With Peter Kellogg now out of the picture, SLK was headed by Todd J. Christie, who had joined the firm in 1987 when he was in his early 20s and used his talent as a trader to quickly rise through the ranks. SLK was initially allowed to operate as an autonomous unit, but the marriage between SLK and Goldman Sachs soon proved rocky in a number of ways. It became apparent, although Goldman Sachs officials were reluctant to admit it, that SLK was bought at the top of the stock market. Business fell off sharply, leading to the March 2003 resignation of Christie without explanation, and the retirement of Joe Della Rosa, the head of the institutional trading business. Senior Goldman stock managers John Lauto and Duncan Neideraurer were installed as co-CEOs to oversee the business.
SLK also was implicated in more regulatory problems. In 2001 SLK agreed to pay $1 million to the American Stock Exchange for failing to supervise an executive accused of making fraudulent trades. In 2003 the firm and four former employees paid $435,000 to the American Stock Exchange for violations such as quoting erroneous prices and putting their own interests ahead of their customers. Later in 2003 SLK agreed to pay $450,000 to settle accusations from the SEC that in 1999 its employees helped Baron Capital to inflate the share price of the Southern Union Company, which was more than 10 percent owned by Baron affiliates. Southern Union was then able to use more of its stock in its acquisition of Pennsylvania Enterprises, thus saving a significant amount of cash. Also in 2003 SLK and four other specialist firms came under investigation by the New York Stock Exchange for questionable trading practices, such as using inside information about pending orders to engage in "front-running"--buying stock low and reselling at a high amount after the orders start driving up the price. The matter would be settled in March 2004 when the five firms agreed to return a combined $154.1 million and pay $87.7 million in civil penalties. In exchange, they neither admitted nor denied guilt. The New York Stock Exchange also had been caught up in scandal, which led to the resignation of its chairman, Richard Grasso. The Exchange cleaned house, hiring a new CEO and approving major governance changes.

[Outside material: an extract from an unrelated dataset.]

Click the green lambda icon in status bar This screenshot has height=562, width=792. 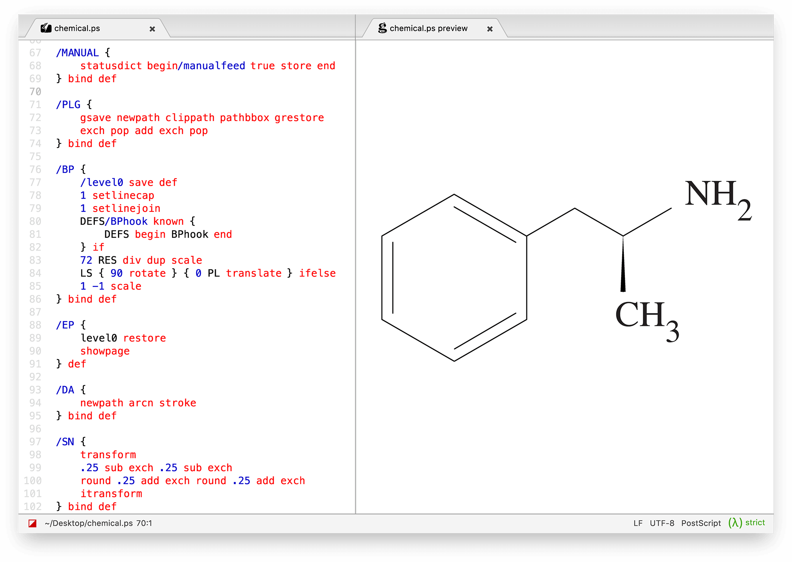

How these changes would affect the business of SLK remained to be seen.
Principal Operating Units: Clearing Services; Prime Brokerage; SLK Fixed Income; Electronic Transaction Services; SLK Specialists LLC.
Principal Competitors: Bear/Hunter Specialists; Knight Trading Group, Inc.; LaBranche & Co. Ince.
Further Reading:
- Kelly, Kate, and Susanne Craig, "Ouster at Goldman HITS NYSE," Wall Street Journal, March 27, 2003, p. C1.
- Santini, Laura, "A Big Stake in Market Making," Investment Dealers' Digest, January 8, 2001, p. 1.
- Sorkin, Andrew Ross, "Goldman Bought Questions Along with Spear, Leeds," New York Times, April 22, 2003, p. C1.
- Willoughby, Jack, "A Modern-Day Rockefeller," Investment Dealers' Digest, December 12, 1994, p. 12.
- ------, "Spear Leeds Kellogg Buys Specialist Foster Marks," Investment Dealers' Digest, February 21, 1994, p. 4.
- Wipperfurth, Heike, "Spear Leeds Adds Program Trading to Growing Empire," Investment Dealers' Digest, December 6, 1999, p. 1.